BEGIN EXTRACTED MATERIAL
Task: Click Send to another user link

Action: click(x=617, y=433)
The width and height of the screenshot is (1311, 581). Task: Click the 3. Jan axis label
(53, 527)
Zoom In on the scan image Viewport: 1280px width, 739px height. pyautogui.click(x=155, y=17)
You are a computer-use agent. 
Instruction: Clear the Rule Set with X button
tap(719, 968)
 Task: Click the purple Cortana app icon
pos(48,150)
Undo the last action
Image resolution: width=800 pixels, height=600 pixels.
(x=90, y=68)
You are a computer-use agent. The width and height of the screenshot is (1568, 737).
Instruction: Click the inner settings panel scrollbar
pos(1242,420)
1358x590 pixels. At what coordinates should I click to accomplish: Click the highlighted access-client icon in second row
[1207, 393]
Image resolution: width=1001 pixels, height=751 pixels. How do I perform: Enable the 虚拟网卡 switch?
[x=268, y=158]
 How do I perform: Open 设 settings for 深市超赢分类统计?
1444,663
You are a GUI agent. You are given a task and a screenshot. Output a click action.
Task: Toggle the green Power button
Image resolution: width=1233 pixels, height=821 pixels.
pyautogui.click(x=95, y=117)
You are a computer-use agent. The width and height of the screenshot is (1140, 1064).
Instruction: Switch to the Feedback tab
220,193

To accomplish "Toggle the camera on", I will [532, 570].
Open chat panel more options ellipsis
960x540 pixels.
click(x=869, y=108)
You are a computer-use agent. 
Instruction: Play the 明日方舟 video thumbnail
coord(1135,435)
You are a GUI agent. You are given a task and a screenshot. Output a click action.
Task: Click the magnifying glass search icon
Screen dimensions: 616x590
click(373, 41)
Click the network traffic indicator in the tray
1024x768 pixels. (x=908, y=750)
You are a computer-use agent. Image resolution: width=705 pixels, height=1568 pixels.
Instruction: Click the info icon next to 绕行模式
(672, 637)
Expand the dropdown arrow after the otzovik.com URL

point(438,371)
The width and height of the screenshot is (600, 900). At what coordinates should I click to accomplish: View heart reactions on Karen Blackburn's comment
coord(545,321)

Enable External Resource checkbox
END EXTRACTED MATERIAL
_REQUIRED WORK:_
Out of the data above, set down the lines from the one with "is (1568, 737)." to the one with "Task: Click the magnifying glass search icon", both included, exactly as written and with no additions.

_OUTPUT OF THE EXERCISE:_
You are a computer-use agent. The width and height of the screenshot is (1568, 737).
Instruction: Click the inner settings panel scrollbar
pos(1242,420)
1358x590 pixels. At what coordinates should I click to accomplish: Click the highlighted access-client icon in second row
[1207, 393]
Image resolution: width=1001 pixels, height=751 pixels. How do I perform: Enable the 虚拟网卡 switch?
[x=268, y=158]
 How do I perform: Open 设 settings for 深市超赢分类统计?
1444,663
You are a GUI agent. You are given a task and a screenshot. Output a click action.
Task: Toggle the green Power button
Image resolution: width=1233 pixels, height=821 pixels.
pyautogui.click(x=95, y=117)
You are a computer-use agent. The width and height of the screenshot is (1140, 1064).
Instruction: Switch to the Feedback tab
220,193

To accomplish "Toggle the camera on", I will [532, 570].
Open chat panel more options ellipsis
960x540 pixels.
click(x=869, y=108)
You are a computer-use agent. 
Instruction: Play the 明日方舟 video thumbnail
coord(1135,435)
You are a GUI agent. You are given a task and a screenshot. Output a click action.
Task: Click the magnifying glass search icon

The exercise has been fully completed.